Equally plausible is that these billions are just a dressed up pay-off to inner-city blacks (and Hispanics), especially in cities where blacks dominate politically with zero consequences for failure. After all, since past multi-billion dollar ameliorative efforts have failed, why would these educators now be held accountable to a higher standard? And the excuses already exist—poverty, racism, a too “white” curriculum, past racial segregation and on and on. Actually, failure may be rational since non-random positive results might invite (reasonable) suspicions of cheating and thus invite unwelcome scrutiny whereas failure goes unnoticed. (This is not Obama’s first hugely expensive fix-the-schools boondoggle. In 2011 Obama proposed spending some $25 billion for 35,000 schools needing new computers, science labs and similar bric-a-brac.)

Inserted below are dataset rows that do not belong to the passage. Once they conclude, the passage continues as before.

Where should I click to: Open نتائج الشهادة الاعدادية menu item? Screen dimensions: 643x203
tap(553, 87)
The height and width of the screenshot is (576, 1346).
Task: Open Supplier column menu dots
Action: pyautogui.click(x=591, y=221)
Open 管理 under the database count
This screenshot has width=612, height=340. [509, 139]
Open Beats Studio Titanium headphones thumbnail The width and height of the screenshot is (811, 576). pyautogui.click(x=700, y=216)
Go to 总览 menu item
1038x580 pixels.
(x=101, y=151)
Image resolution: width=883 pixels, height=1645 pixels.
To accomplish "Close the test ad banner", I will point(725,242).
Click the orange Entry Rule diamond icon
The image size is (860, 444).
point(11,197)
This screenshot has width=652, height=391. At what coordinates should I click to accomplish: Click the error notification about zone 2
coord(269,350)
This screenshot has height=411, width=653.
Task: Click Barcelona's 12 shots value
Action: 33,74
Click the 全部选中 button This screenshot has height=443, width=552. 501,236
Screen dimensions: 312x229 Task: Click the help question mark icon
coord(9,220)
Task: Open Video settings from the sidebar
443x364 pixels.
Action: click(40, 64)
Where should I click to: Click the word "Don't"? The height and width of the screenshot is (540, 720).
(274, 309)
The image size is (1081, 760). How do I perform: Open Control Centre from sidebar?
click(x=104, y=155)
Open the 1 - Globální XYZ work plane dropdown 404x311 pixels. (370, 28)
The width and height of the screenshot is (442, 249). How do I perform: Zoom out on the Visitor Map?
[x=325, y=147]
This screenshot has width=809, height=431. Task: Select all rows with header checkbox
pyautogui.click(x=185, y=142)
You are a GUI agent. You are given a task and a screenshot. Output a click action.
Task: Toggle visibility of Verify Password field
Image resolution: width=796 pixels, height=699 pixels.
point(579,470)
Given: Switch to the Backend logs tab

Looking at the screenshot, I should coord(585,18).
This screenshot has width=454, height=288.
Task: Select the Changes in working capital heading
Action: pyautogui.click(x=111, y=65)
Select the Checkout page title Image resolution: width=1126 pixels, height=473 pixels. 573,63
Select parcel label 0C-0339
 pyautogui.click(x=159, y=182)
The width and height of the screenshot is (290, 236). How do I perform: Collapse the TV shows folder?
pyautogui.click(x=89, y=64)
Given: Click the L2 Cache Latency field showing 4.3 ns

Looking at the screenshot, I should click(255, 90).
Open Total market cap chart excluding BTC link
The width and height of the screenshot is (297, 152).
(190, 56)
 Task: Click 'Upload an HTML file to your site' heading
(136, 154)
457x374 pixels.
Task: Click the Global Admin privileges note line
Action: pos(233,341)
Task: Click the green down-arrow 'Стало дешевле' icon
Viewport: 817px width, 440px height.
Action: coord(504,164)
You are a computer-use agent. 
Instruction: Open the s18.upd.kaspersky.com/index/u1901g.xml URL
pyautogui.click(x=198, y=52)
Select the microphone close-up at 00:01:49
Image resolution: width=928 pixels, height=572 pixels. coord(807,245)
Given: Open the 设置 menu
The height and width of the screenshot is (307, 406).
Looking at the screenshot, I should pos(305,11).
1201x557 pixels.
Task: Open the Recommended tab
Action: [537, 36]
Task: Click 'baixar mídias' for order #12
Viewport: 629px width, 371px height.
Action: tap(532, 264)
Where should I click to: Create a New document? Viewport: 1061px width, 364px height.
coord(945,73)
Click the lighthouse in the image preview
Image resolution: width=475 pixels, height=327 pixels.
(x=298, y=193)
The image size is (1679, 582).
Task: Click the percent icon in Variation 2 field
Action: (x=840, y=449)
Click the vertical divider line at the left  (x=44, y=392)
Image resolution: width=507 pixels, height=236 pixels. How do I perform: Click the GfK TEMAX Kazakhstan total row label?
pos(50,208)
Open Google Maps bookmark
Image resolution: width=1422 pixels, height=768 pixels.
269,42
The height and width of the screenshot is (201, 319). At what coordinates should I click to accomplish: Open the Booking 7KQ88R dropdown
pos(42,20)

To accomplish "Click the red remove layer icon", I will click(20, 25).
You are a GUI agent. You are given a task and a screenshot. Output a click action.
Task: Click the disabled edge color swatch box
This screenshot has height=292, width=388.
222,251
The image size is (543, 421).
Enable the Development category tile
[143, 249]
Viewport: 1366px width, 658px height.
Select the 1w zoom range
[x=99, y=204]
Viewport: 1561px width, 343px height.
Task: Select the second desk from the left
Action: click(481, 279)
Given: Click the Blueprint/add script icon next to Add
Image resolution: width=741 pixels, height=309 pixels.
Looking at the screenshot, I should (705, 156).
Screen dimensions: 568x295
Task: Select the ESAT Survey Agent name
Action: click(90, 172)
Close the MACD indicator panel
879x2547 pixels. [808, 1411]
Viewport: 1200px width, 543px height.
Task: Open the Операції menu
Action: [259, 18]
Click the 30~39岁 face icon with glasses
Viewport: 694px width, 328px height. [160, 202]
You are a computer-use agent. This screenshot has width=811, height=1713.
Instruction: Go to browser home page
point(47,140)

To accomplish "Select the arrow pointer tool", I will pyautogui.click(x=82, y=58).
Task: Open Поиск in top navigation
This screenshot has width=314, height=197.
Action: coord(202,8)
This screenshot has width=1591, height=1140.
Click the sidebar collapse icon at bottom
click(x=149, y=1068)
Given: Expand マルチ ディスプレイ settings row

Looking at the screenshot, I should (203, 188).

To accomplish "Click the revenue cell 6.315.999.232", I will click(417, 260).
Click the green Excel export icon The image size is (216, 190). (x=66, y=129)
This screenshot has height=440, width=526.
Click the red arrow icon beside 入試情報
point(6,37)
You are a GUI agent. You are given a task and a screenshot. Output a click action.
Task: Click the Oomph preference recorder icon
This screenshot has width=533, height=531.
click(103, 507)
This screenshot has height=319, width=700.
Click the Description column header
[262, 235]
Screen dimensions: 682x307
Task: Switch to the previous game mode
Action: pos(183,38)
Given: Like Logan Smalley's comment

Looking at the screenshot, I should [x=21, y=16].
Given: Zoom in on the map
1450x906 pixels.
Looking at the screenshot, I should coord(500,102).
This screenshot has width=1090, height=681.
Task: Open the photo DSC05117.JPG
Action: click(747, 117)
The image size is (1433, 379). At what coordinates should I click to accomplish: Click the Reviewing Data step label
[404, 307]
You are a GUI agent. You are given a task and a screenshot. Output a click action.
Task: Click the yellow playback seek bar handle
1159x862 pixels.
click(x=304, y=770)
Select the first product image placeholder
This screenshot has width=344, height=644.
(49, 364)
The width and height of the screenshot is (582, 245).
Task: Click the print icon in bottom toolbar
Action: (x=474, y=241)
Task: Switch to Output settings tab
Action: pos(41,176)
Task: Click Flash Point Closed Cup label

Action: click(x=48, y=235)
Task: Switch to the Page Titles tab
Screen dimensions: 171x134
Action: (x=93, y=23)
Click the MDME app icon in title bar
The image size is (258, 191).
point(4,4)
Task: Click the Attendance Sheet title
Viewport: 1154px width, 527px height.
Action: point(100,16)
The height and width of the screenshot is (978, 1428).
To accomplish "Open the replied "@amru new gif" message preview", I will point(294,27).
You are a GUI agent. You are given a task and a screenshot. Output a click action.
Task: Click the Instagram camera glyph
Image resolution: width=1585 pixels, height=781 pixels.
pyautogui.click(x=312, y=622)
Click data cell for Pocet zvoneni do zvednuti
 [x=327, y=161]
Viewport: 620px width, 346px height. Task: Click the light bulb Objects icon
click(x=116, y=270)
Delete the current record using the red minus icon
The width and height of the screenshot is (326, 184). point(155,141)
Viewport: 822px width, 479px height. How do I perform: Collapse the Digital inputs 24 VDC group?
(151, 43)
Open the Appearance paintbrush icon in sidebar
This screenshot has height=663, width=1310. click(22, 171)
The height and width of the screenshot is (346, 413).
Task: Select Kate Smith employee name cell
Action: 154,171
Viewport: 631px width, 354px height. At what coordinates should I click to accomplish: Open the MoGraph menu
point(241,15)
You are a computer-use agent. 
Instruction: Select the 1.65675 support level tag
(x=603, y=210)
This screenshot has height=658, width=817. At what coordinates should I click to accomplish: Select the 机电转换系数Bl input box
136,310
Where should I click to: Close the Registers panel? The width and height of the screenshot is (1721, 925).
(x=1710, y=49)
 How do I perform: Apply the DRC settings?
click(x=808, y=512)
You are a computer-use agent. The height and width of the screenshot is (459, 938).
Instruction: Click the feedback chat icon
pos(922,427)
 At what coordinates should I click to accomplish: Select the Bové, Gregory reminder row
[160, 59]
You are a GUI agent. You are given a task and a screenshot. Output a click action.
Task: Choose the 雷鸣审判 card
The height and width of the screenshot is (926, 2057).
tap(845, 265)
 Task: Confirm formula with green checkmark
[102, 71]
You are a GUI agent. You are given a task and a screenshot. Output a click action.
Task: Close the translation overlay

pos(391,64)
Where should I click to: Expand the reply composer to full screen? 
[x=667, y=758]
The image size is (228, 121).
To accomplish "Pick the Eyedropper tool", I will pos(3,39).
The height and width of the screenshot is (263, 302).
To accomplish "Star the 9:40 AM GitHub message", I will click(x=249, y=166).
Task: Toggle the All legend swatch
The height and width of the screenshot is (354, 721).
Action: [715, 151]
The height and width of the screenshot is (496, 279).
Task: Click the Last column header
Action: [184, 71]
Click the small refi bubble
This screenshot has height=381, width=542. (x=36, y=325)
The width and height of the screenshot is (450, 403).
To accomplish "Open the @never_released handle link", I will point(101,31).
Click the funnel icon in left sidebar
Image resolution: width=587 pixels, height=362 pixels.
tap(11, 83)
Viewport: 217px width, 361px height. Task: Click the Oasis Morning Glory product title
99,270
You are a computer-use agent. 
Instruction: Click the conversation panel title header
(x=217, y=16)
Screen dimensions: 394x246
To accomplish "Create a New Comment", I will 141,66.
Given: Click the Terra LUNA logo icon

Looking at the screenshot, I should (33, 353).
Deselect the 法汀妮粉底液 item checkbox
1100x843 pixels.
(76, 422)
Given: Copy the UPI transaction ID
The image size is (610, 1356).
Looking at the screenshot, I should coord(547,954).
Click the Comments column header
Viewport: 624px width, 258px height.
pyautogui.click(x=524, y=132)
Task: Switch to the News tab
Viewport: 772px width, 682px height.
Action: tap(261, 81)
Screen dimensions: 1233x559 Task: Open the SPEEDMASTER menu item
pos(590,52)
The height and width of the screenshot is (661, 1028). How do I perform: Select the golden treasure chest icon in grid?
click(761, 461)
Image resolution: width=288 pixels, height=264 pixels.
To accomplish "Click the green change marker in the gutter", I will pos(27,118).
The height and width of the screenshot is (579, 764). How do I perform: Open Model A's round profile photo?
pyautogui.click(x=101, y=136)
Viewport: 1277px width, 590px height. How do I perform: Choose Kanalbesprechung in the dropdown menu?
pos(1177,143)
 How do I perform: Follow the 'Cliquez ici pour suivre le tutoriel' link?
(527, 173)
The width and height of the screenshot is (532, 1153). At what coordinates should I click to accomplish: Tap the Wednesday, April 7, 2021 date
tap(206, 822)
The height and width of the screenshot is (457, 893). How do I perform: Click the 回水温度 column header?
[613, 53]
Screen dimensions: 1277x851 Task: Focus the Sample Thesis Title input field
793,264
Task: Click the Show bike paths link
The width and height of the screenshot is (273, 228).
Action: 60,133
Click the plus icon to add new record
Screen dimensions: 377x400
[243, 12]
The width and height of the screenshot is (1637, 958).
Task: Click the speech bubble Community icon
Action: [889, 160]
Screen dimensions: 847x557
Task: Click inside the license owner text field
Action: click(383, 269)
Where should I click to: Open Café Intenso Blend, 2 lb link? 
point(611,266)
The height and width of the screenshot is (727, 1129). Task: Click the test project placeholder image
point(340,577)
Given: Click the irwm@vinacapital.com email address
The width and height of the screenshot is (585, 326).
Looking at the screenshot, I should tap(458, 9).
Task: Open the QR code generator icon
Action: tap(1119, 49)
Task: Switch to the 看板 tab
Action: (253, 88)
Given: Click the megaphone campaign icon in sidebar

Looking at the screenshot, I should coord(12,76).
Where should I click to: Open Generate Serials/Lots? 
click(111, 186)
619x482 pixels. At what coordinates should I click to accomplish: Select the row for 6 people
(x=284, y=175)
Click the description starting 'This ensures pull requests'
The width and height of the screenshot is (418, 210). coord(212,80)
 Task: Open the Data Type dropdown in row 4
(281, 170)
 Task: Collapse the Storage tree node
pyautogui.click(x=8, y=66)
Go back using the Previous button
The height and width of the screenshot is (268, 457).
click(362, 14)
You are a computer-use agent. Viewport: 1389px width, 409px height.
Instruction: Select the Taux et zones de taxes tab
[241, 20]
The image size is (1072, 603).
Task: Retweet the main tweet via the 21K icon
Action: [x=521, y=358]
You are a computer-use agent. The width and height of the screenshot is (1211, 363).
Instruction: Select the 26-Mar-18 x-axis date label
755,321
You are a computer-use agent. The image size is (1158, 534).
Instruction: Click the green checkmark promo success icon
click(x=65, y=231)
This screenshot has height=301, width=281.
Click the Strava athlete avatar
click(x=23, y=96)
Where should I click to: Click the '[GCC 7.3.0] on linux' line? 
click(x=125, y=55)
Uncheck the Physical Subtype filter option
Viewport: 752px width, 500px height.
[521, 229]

It would be a snap to game the system. A principal at School A could be fired, and hired at School B while the one from School B is hired at School A, both with hefty salary increases. Just picture the feeding frenzy when newly enriched schools advertise for consultants to help them to tweak textbooks to make them more relevant to the lives of struggling inner-city kids?

Finally, there is a darker, more deceitful explanation for this stupidity, an explanation that also explains why so many conservatives buy into this fix-the-school mentality. To be blunt, the stress on “evil” inanimate objects crowds out any attempt to look at the kids themselves—their limited and non-reversible cognitive ability, their rejection of academics, their inability to control disruptive behavior and, for good measure, the total failure of black educators in black-dominated cities where schools are well-funded. In other words, defining education in terms of, say, the lack of laptops or the absence of school choice, sanitizes discussions of our education tribulations. Now, happily, everyone regardless of ideology can display “concern” and not fear being labeled a racist since biological differences never enter the discussion.

These fix-the-schools mentality will continue even under the Trump administration. Yet again, nobody will dare admit that stupid students are the source of the problem. I have personally have tried to re-focus the discussion on the students themselves, not their environment, with scant impact. The awkward reality of why desperately poor Vietnamese immigrants excel academically while native-born blacks fail is an unspeakable taboo. Government happily flushes billions down the toilet to sustain lies.